The pages below demonstrate various features and capabilities of W&B Inference’s hosted models.
This is the multi-page printable view of this section. Click here to print.
Capabilities
- 1: Enable streaming responses
- 2: View reasoning information
- 3: Enable JSON mode
- 4: Enable structured output
- 5: Use tool calling
1 - Enable streaming responses
Sometimes models take a while to generate a response.
Setting the stream
option to true allows you to receive the response as a stream
of chunks, allowing you to incrementally display results instead of waiting for the entire
response to be generated.
Streaming output is supported for all hosted models. We especially encourage its use with reasoning models, as non-streaming requests may timeout if the model thinks for too long before output starts.
import openai
client = openai.OpenAI(
base_url='https://api.inference.wandb.ai/v1',
api_key="<your-api-key>", # Available from https://wandb.ai/authorize
)
stream = client.chat.completions.create(
model="openai/gpt-oss-120b",
messages=[
{"role": "user", "content": "Tell me a rambling joke"}
],
stream=True,
)
for chunk in stream:
if chunk.choices:
print(chunk.choices[0].delta.content or "", end="", flush=True)
else:
print(chunk) # Show CompletionUsage object
curl https://api.inference.wandb.ai/v1/chat/completions \
-H "Content-Type: application/json" \
-H "Authorization: Bearer <your-api-key>" \
-d '{
"model": "openai/gpt-oss-120b",
"messages": [
{ "role": "user", "content": "Tell me a rambling joke" }
],
"stream": true
}'
2 - View reasoning information
Reasoning models, like OpenAI’s GPT OSS 20B, include information about their reasoning steps as part of the output returned in addition to the final answer. This is automatic and no additional input parameters are needed.
You can determine whether a model supports reasoning or not by checking the Supported Features sections of its catalog page in the UI.
You can find reasoning information in the a reasoning_content
field of responses. This field is not present in the outputs of other models.
import openai
client = openai.OpenAI(
base_url='https://api.inference.wandb.ai/v1',
api_key="<your-api-key>", # Available from https://wandb.ai/authorize
)
response = client.chat.completions.create(
model="openai/gpt-oss-20b",
messages=[
{"role": "user", "content": "3.11 and 3.8, which is greater?"}
],
)
print(response.choices[0].message.reasoning_content)
print("--------------------------------")
print(response.choices[0].message.content)
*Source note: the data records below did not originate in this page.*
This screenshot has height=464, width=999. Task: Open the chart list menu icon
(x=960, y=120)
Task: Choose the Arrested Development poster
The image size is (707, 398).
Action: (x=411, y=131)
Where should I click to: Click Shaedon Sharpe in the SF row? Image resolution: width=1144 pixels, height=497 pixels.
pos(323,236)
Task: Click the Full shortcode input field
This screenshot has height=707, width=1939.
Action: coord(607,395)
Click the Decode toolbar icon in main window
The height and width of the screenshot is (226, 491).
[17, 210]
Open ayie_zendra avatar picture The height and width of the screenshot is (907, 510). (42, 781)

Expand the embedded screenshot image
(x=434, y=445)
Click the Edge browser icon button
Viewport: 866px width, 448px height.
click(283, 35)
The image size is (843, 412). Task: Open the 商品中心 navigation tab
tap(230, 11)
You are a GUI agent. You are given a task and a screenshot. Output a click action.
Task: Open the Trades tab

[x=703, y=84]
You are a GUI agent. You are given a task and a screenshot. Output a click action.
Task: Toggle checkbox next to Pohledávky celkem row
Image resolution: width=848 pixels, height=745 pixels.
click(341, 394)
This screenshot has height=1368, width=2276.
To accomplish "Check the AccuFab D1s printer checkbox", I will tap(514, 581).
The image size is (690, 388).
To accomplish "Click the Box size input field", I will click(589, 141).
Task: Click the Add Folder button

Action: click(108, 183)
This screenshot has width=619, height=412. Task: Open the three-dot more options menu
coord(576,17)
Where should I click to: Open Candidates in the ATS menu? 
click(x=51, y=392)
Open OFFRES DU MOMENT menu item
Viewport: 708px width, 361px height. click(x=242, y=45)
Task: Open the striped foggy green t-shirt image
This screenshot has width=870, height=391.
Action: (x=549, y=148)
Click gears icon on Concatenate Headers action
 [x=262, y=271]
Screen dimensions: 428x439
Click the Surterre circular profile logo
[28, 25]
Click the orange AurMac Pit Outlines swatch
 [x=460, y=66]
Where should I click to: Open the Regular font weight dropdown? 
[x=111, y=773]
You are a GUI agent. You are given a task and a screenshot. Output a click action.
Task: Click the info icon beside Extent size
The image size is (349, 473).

curl https://api.inference.wandb.ai/v1/chat/completions \
-H "Content-Type: application/json" \
-H "Authorization: Bearer <your-api-key>" \
-d '{
"model": "openai/gpt-oss-20b",
"messages": [
{ "role": "user", "content": "3.11 and 3.8, which is greater?" }
],
}'
3 - Enable JSON mode
Enabling JSON mode instructs the model to return the response in a valid JSON format. However, the reponse’s schema may not be consistent or adhere to a particular structure. For consistent structured JSON responses, we recommend using structured output when possible.
To enable JSON mode, specify it as the “response_format” in the request:
import json
import openai
client = openai.OpenAI(
base_url='https://api.inference.wandb.ai/v1',
api_key="<your-api-key>", # Available from https://wandb.ai/authorize
)
response = client.chat.completions.create(
model="openai/gpt-oss-20b",
messages=[
{"role": "system", "content": "You are a helpful assistant that outputs JSON."},
{"role": "user", "content": "Give me a list of three fruits with their colors."},
],
response_format={"type": "json_object"} # This enables JSON mode
)
content = response.choices[0].message.content
parsed = json.loads(content)
print(parsed)
curl https://api.inference.wandb.ai/v1/chat/completions \
-H "Content-Type: application/json" \
-H "Authorization: Bearer <your-api-key>" \
-d '{
"model": "openai/gpt-oss-20b",
"messages": [
{"role": "system", "content": "You are a helpful assistant that outputs JSON."},
{"role": "user", "content": "Give me a list of three fruits with their colors."},
],
"response_format": {"type": "json_object"}
}'
4 - Enable structured output
Structured Output is similar to JSON mode but provides the added benefit of ensuring that the model’s response adheres to the schema you specify. We recommend using structured output instead of JSON mode when possible.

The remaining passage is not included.